The problem here is not only compatibility but potential performance
regressions in C extensions.

I don't think we've ever guaranteed performance between releases. Correctness, sure, but not performance.

New optimized CPython runtime
==============================

Backward incompatible changes is such a pain for the whole Python
community. To ease the migration (accelerate adoption of the new C
API), one option is to provide not only one but two CPython runtimes:

* Regular CPython: fully backward compatible, support direct access to
   structures like ``PyObject``, etc.
* New optimized CPython: incompatible, cannot import C extensions which
   don't use the limited C API, has new optimizations, limited to the C
   API.

Well, this sounds like a distribution nightmare.  Some packages will
only be available for one runtime and not the other.  It will confuse
non-expert users.

Agreed (except that it will also confuse expert users). Doing "Python 4"-by-stealth like this is a terrible idea.

If it's incompatible, give it a new version number. If you don't want a new version number, maintain compatibility. There are no alternatives.

O(1) bytearray to bytes conversion
..................................

Convert bytearray to bytes without memory copy.

Currently, bytearray is used to build a bytes string, but it's usually
converted into a bytes object to respect an API. This conversion
requires to allocate a new memory block and copy data (O(n) complexity).

It is possible to implement O(1) conversion if it would be possible to
pass the ownership of the bytearray object to bytes.

That requires modifying the ``PyBytesObject`` structure to support
multiple storages (support storing content into a separate memory
block).

If that's desirable (I'm not sure it is), there is a simpler solution:
instead of allocating a raw memory area, bytearray could allocate... a
private bytes object that you can detach without copying it.

Yeah, I don't see the point in this one, unless you mean a purely internal change. Is this a major bottleneck?

Having a broader concept of "freezable" objects may be a valuable thing to enable in a new runtime, but retrofitting it to CPython doesn't seem likely to have a big impact.

Fork and "Copy-on-Read" problem
...............................

Solve the "Copy on read" problem with fork: store reference counter
outside ``PyObject``.

Nowadays it is strongly recommended to use multiprocessing with the
"forkserver" start method:
https://docs.python.org/3/library/multiprocessing.html#contexts-and-start-methods

With "forkserver", the forked process is extremely lightweight and
there are little savings to be made in the child.
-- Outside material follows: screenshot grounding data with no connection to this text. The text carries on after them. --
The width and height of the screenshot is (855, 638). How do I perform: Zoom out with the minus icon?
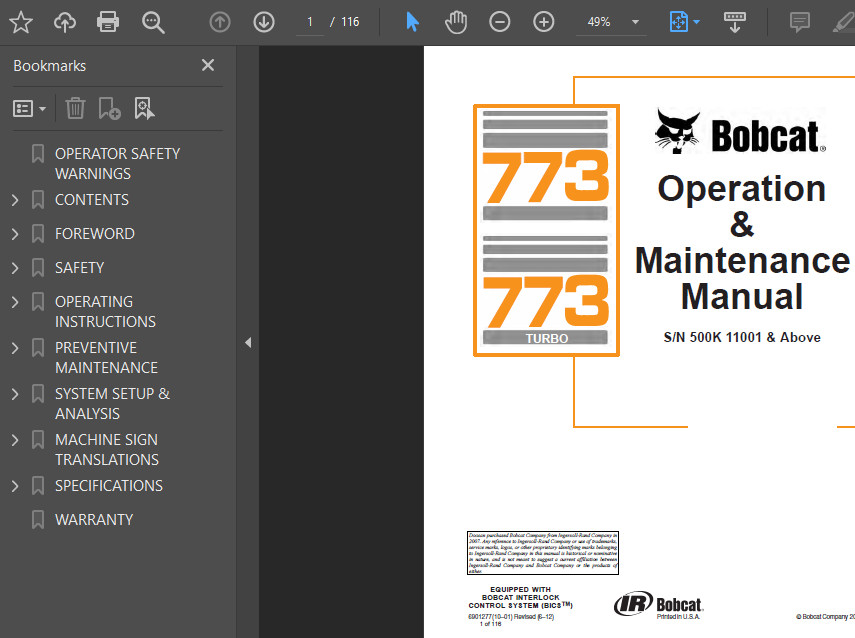pos(499,22)
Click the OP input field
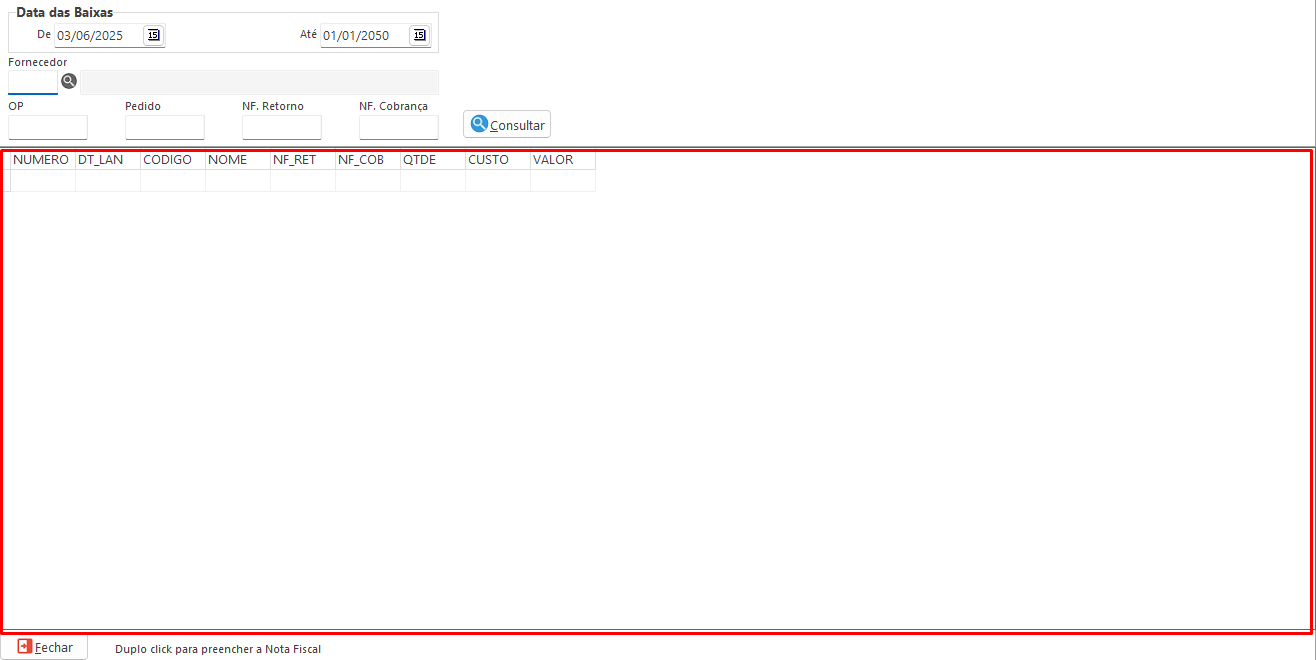 point(48,127)
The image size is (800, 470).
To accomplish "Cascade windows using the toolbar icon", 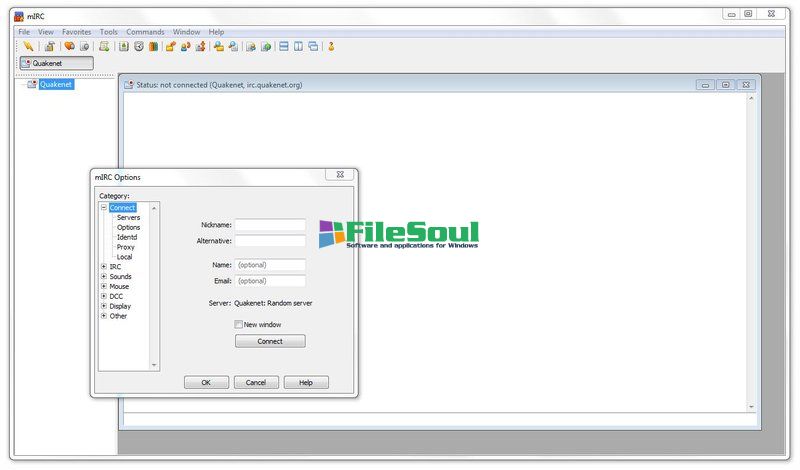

Unfortunately, a recommendation that only applies to a minority of Python users. Oh well.

Separating refcounts theoretically improves cache locality, specifically the case where cache invalidation impacts multiple CPUs (and even the case where a single thread moves between CPUs). But I don't think there's been a convincing real benchmark of this yet.

Debug runtime and remove debug checks in release mode
.....................................................

If the C extensions are no longer tied to CPython internals, it becomes
possible to switch to a Python runtime built in debug mode to enable
runtime debug checks to ease debugging C extensions.

That's the one convincing feature in this PEP, as far as I'm concerned.

Eh, this assumes that someone is fully capable of rebuilding CPython and their own extension, but not one of their dependencies, and this code that they're using doesn't have any system dependencies that differ in debug builds (spoiler: they do). That seems like an oddly specific scenario that we don't really have to support.

I'd love to hear what Victor's working on that makes him so keen on this :)


All up, moving the C API away from macros and direct structure member access to *real* (not "static inline") functions is a very good thing for compatibility. Personally I'd like to go to a function table model to support future extensibility and back-compat shims, but first we have to deal with the macros.